A música de Gonzaguinha é urbana e reflete o ritmo de vida acelerado, de emoções exacerbadas, o cantar falando, verbos soltos em desabafo, o desnorte. Expõe nossas limitações e os limites a que somos expostos diante desse quadro, de forma incisiva: “não dá mais pra segurar, explode coração”, “só sinto no ar o momento em que o copo está cheio e que já não dá mais pra engolir”, “coração na boca, peito aberto, vou sangrando”. Não por um linguajar contundente, mas pelo caráter autobiográfico, Com a perna no mundo** tem forte carga emocional e beleza redobrada.

Ao mesmo tempo, e em contraponto, Gonzaguinha destila versos doces, como em Espere por mim, morena ou Diga lá, coração e mensagens afirmativas: “eu acredito é na rapaziada / que segue em frente e segura o rojão”, “eu sei que a vida devia ser bem melhor e será”, “fé na vida, fé no homem, fé no que virá”, “eu apenas queria que você soubesse que aquela alegria ainda está comigo”. Maria Bethânia, Simone e Elis Regina foram suas melhores intérpretes.

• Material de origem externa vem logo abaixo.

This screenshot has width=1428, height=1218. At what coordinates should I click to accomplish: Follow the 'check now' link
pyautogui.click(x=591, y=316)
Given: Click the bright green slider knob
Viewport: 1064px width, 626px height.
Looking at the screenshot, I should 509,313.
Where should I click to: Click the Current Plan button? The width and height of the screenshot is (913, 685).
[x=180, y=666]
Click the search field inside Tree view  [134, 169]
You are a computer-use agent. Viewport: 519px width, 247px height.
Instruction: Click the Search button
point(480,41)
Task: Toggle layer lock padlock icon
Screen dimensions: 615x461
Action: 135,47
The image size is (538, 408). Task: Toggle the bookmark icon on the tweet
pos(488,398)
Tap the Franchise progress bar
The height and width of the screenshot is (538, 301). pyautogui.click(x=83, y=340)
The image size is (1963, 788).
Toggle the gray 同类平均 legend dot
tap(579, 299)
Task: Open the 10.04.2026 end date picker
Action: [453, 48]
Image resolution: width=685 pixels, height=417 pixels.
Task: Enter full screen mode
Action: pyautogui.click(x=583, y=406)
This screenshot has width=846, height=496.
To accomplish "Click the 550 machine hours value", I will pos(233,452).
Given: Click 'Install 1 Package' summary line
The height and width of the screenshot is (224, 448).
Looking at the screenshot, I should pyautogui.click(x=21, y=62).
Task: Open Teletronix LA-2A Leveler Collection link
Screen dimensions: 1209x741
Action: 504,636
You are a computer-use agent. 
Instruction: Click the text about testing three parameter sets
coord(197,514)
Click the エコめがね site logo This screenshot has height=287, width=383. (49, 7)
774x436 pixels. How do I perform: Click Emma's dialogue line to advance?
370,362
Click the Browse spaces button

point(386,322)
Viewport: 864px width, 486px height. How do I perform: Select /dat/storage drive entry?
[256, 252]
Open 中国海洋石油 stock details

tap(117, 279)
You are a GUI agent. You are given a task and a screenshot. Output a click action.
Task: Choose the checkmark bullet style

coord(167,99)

Posicionamento político era outra diferença visível entre pai e filho. Gonzaga Jr. pertence a uma geração cujo fim da adolescência coincide com o início do período de ditadura militar no Brasil. Durante a faculdade, iniciou seu engajamento político, junto com sua carreira musical, ao participar do movimento artístico universitário (MAU), ao lado de Ivan Lins, Aldir Blanc e outros. O movimento prosperou e, no início dos anos 70, gerou como frutos disco e programa de tv (Som Livre Exportação). Logo depois, Gonzaguinha lançou seu primeiro LP, que incluía Comportamento geral, sua irônica e mais conhecida canção de protesto (“Você merece, você merece / Tudo vai bem, tudo legal / Cerveja, samba e amanhã, seu Zé / Se acabarem com teu carnaval?”).

O filme faz uma retrospectiva da vida de Luiz Gonzaga, tomando por base um depoimento real do rei do baião a Gonzaguinha. Num interessante recurso, os momentos mais importantes de suas carreiras são mostrados ora em cenas filmadas, ora em imagens reais, culminando com o primeiro encontro entre pai e filho no palco, num show em 1981, cantando Vida de viajante. A volta de Gonzaga a Exu, depois da fama, por tantas e brilhantes vezes contada e cantada por ele, é bem ilustrada no filme, bem como sua boa relação com o pai Januário e a grande influência deste em sua carreira.

Um Luiz, outro Luiz. Quase partiram juntos. Um luz, outro reluz. Não importa que Exu e São Carlos não sigam a mesma doutrina, que a longa avenida de gás neon não se encontre com a estrada de Canindé ou que o riacho do navio não deságue no lindo lago do amor. Nesse imenso salão ou numa sala de reboco, num pé de serra pernambucano ou num morro carioca, no sertão ou perto do mar, a essência da arte é a mesma: vida (e vice-versa). E essas duas, particularmente, os seguintes versos de Gonzaguinha parecem, por simples acaso, definir com precisão: “Para quem bem viveu o amor, duas vidas que abrem não acabam com a luz. São pequenas estrelas que correm no céu, trajetórias opostas, sem jamais deixar de se olhar”.